Skip to main content

GABRIEL LOPEZ v. BARR (2019)

Reset A A Font size: Print

United States Court of Appeals, Second Circuit.

Areli GABRIEL-LOPEZ, Leonardo Lopez-Gabriel, Petitioners, v. William P. BARR, United States Attorney General, Respondent.

18-196

Decided: July 15, 2019

PRESENT: ROBERT A. KATZMANN, Chief Judge, JON O. NEWMAN, DENNY CHIN, Circuit Judges. FOR PETITIONERS: Jose Perez, Law Offices of Jose Perez, P.C., Syracuse, NY. FOR RESPONDENT: Joseph H. Hunt, Assistant Attorney General; Anthony P. Nicastro, Assistant Director; Linda Y. Cheng, Trial Attorney, Office of Immigration Litigation, United States Department of Justice, Washington, DC.

SUMMARY ORDER

Petitioners Areli Gabriel-Lopez and her son, Leonardo Lopez-Gabriel, natives and citizens of Guatemala, seek review of a December 18, 2017 decision of the BIA affirming a January 27, 2017 decision of an Immigration Judge (“IJ”) denying asylum, withholding of removal, and relief under the Convention Against Torture (“CAT”). In re Areli Gabriel-Lopez, Leonardo Lopez-Gabriel, Nos. A208 179 321/322 (B.I.A. Dec. 18, 2017), aff’g Nos. A208 179 321/322 (Immig. Ct. Buffalo Jan. 27, 2017). We assume the parties’ familiarity with the underlying facts and procedural history in this case.

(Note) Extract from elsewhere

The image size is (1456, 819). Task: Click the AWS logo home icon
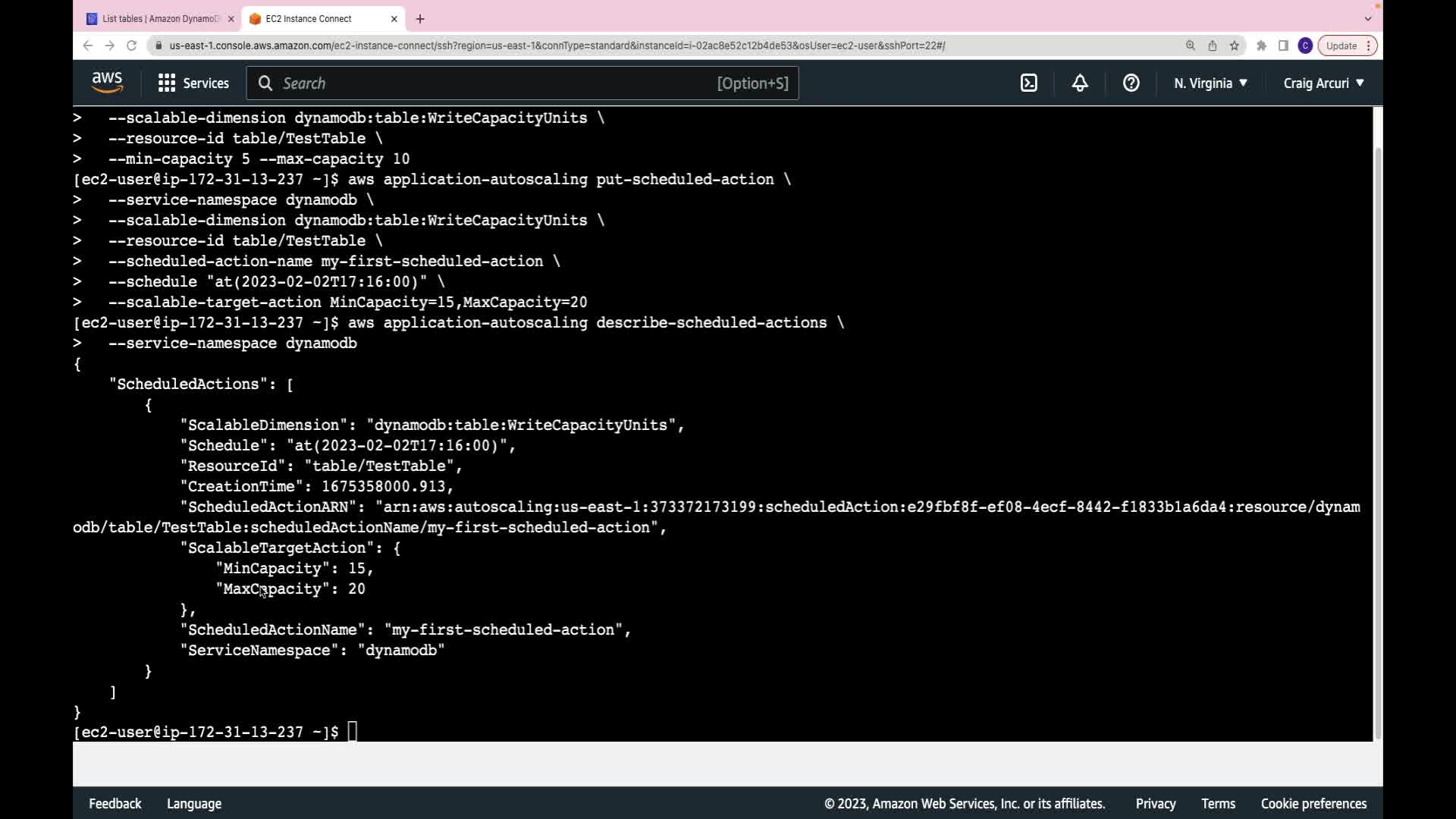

Under the circumstances of this case, we have reviewed the IJ’s decision as modified and supplemented by the BIA. See Yun-Zui Guan v. Gonzales, 432 F.3d 391, 394 (2d Cir. 2005); Xue Hong Yang v. U.S. Dep’t of Justice, 426 F.3d 520, 522 (2d Cir. 2005). The applicable standards of review are well established. See 8 U.S.C. § 1252(b)(4)(B); Hong Fei Gao v. Sessions, 891 F.3d 67, 76 (2d Cir. 2018) (reviewing adverse credibility determination for substantial evidence).

“Considering the totality of the circumstances,” a factfinder “may base a credibility determination on ․ the consistency between the applicant’s ․ written and oral statements ․, the internal consistency of each such statement, [and] the consistency of such statements with other evidence of record.” 8 U.S.C. § 1158(b)(1)(B)(iii); see Xiu Xia Lin v. Mukasey, 534 F.3d 162, 163-64 (2d Cir. 2008). “We defer ․ to an IJ’s credibility determination unless, from the totality of the circumstances, it is plain that no reasonable fact-finder could make such an adverse credibility ruling.” Xiu Xia Lin, 534 F.3d at 167. The agency’s adverse credibility finding is supported by substantial evidence.

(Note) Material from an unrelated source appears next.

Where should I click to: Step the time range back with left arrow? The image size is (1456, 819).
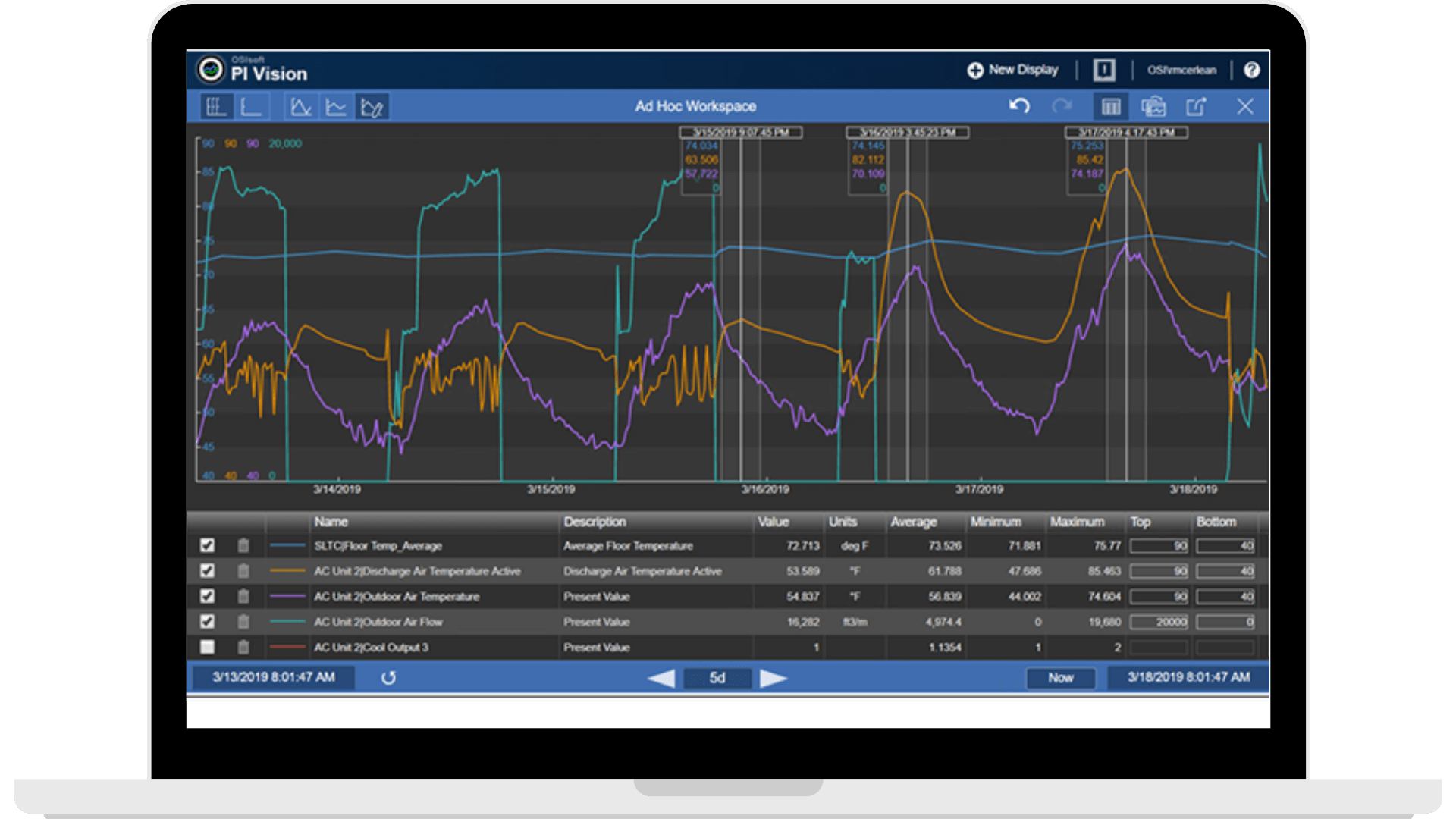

The agency reasonably relied on multiple inconsistencies in Gabriel-Lopez’s testimony, application, and documentary evidence to support the adverse credibility determination. See 8 U.S.C. § 1158(b)(1)(B)(iii). Gabriel-Lopez was inconsistent about when she fled to Mexico and how long she lived there, whether her former partner had a gun when he looked for her in Mexico, and whether she showed the police an anonymous note she had received. The inconsistencies -- which go to the heart of Gabriel-Lopez's claim -- were apparent from the record and to the extent that Gabriel-Lopez explained that she was confused, the agency was not compelled to accept that explanation. See Majidi v. Gonzales, 430 F.3d 77, 80 (2d Cir. 2005) (“A petitioner must do more than offer a plausible explanation for h[er] inconsistent statements to secure relief; [s]he must demonstrate that a reasonable factfinder would be compelled to credit h[er] testimony.” (internal quotation marks omitted)).

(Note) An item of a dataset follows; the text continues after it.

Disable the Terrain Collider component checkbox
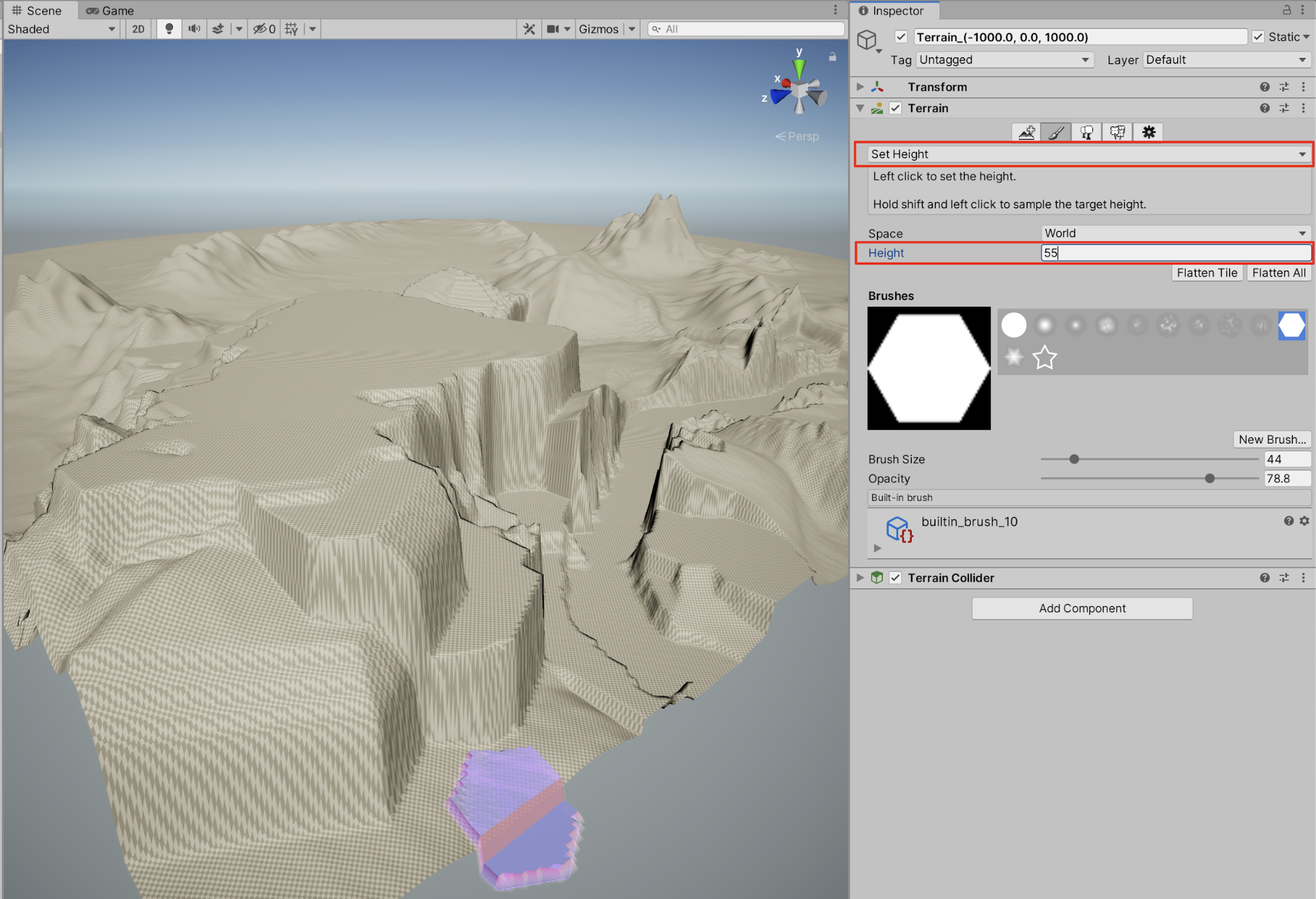point(895,578)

Having questioned Gabriel-Lopez’s credibility, the agency reasonably relied on her failure to rehabilitate her testimony with reliable corroborating evidence. See Biao Yang v. Gonzales, 496 F.3d 268, 273 (2d Cir. 2007) (“An applicant’s failure to corroborate his or her testimony may bear on credibility, because the absence of corroboration in general makes an applicant unable to rehabilitate testimony that has already been called into question.”). First, the agency reasonably concluded that the statement from Gabriel-Lopez’s mother was from an interested party not subject to cross-examination and that it contradicted Gabriel-Lopez’s testimony regarding whether she received threats when she returned to Guatemala. See Y.C. v. Holder, 741 F.3d 324, 334 (2d Cir. 2013) (holding that “[w]e defer to the agency's determination of the weight afforded to an alien’s documentary evidence” and deferring to agency’s decision to afford little weight to spouse’s letter because it was unsworn and from an interested witness). Second, the agency was not required to credit the complaint Gabriel-Lopez allegedly filed with the police because of her inconsistent descriptions of the document. See Y.C., 741 F.3d at 332. Third, the agency reasonably relied on the fact that Gabriel-Lopez failed to submit evidence of her alleged relationship with her former partner despite her testimony that they had cohabitated for a year.1 See Biao Yang, 496 F.3d at 273.

Given the inconsistencies identified by the agency and the lack of reliable corroboration, we conclude that the adverse credibility determination is supported by substantial evidence. See Xiu Xia Lin, 534 F.3d at 165-66. That determination is dispositive of asylum, withholding of removal, and CAT relief because all three claims are based on the same factual predicate. See Paul v. Gonzales, 444 F.3d 148, 156-57 (2d Cir. 2006).

For the foregoing reasons, the petition for review is DENIED. As we have completed our review, any stay of removal that the Court previously granted in this petition is VACATED, and any pending motion for a stay of removal in this petition is DISMISSED as moot. Any pending request for oral argument in this petition is DENIED in accordance with Federal Rule of Appellate Procedure 34(a)(2), and Second Circuit Local Rule 34.1(b).

FOOTNOTES

1.   We note that the agency erred in requiring evidence of Gabriel-Lopez’s son’s paternity because she testified that her partner refused to acknowledge paternity at the time of their son’s birth and was never involved in his life. See Cao He Lin v. U.S. Dep’t of Justice, 428 F.3d 391, 404 (2d Cir. 2005) (finding it unreasonable to expect a document from an alleged persecutor). Given the other bases for the agency's decision, however, we conclude that remand is not warranted. See Hong Fei Gao, 891 F.3d at 82 (noting that remand is warranted in cases where “we cannot confidently predict” that the IJ would have reached same decision).